What you will do ▸
Could you reproduce the listing below with each "Given:" replaced by "Context:" and nothing else changed?

Listing for locating words and elements:
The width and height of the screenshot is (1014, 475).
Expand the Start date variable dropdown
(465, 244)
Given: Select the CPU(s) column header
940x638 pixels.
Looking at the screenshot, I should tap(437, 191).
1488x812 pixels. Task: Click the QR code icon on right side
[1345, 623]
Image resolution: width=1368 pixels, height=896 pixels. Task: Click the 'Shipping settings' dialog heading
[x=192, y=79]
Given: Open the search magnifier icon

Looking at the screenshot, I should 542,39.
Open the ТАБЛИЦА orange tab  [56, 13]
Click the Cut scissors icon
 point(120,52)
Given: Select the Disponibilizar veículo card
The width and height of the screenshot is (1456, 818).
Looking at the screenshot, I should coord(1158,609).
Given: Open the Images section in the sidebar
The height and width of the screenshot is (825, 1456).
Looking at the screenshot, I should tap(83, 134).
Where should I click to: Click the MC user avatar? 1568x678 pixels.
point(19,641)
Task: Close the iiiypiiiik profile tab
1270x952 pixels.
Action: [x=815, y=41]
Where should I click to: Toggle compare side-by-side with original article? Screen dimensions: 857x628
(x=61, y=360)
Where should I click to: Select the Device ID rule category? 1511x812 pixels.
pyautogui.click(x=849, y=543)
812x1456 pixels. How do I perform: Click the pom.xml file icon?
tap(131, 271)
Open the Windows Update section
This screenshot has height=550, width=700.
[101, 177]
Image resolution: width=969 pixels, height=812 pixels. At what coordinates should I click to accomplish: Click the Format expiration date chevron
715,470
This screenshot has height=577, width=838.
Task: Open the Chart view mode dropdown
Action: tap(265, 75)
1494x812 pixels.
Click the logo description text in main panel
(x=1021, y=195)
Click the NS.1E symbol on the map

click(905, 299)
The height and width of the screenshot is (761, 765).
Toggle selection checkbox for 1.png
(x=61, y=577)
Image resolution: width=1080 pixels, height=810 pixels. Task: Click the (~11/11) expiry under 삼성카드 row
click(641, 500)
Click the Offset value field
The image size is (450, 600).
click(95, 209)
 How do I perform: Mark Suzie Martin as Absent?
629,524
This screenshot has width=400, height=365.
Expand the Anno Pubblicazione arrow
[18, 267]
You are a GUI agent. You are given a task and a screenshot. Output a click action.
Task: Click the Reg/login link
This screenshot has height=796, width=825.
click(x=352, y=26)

The solution ▸
The width and height of the screenshot is (1014, 475).
Expand the Start date variable dropdown
(465, 244)
Context: Select the CPU(s) column header
940x638 pixels.
Looking at the screenshot, I should tap(437, 191).
1488x812 pixels. Task: Click the QR code icon on right side
[1345, 623]
Image resolution: width=1368 pixels, height=896 pixels. Task: Click the 'Shipping settings' dialog heading
[x=192, y=79]
Context: Open the search magnifier icon

Looking at the screenshot, I should 542,39.
Open the ТАБЛИЦА orange tab  [56, 13]
Click the Cut scissors icon
 point(120,52)
Context: Select the Disponibilizar veículo card
The width and height of the screenshot is (1456, 818).
Looking at the screenshot, I should coord(1158,609).
Context: Open the Images section in the sidebar
The height and width of the screenshot is (825, 1456).
Looking at the screenshot, I should tap(83, 134).
Where should I click to: Click the MC user avatar? 1568x678 pixels.
point(19,641)
Task: Close the iiiypiiiik profile tab
1270x952 pixels.
Action: [x=815, y=41]
Where should I click to: Toggle compare side-by-side with original article? Screen dimensions: 857x628
(x=61, y=360)
Where should I click to: Select the Device ID rule category? 1511x812 pixels.
pyautogui.click(x=849, y=543)
812x1456 pixels. How do I perform: Click the pom.xml file icon?
tap(131, 271)
Open the Windows Update section
This screenshot has height=550, width=700.
[101, 177]
Image resolution: width=969 pixels, height=812 pixels. At what coordinates should I click to accomplish: Click the Format expiration date chevron
715,470
This screenshot has height=577, width=838.
Task: Open the Chart view mode dropdown
Action: tap(265, 75)
1494x812 pixels.
Click the logo description text in main panel
(x=1021, y=195)
Click the NS.1E symbol on the map

click(905, 299)
The height and width of the screenshot is (761, 765).
Toggle selection checkbox for 1.png
(x=61, y=577)
Image resolution: width=1080 pixels, height=810 pixels. Task: Click the (~11/11) expiry under 삼성카드 row
click(641, 500)
Click the Offset value field
The image size is (450, 600).
click(95, 209)
 How do I perform: Mark Suzie Martin as Absent?
629,524
This screenshot has width=400, height=365.
Expand the Anno Pubblicazione arrow
[18, 267]
You are a GUI agent. You are given a task and a screenshot. Output a click action.
Task: Click the Reg/login link
This screenshot has height=796, width=825.
click(x=352, y=26)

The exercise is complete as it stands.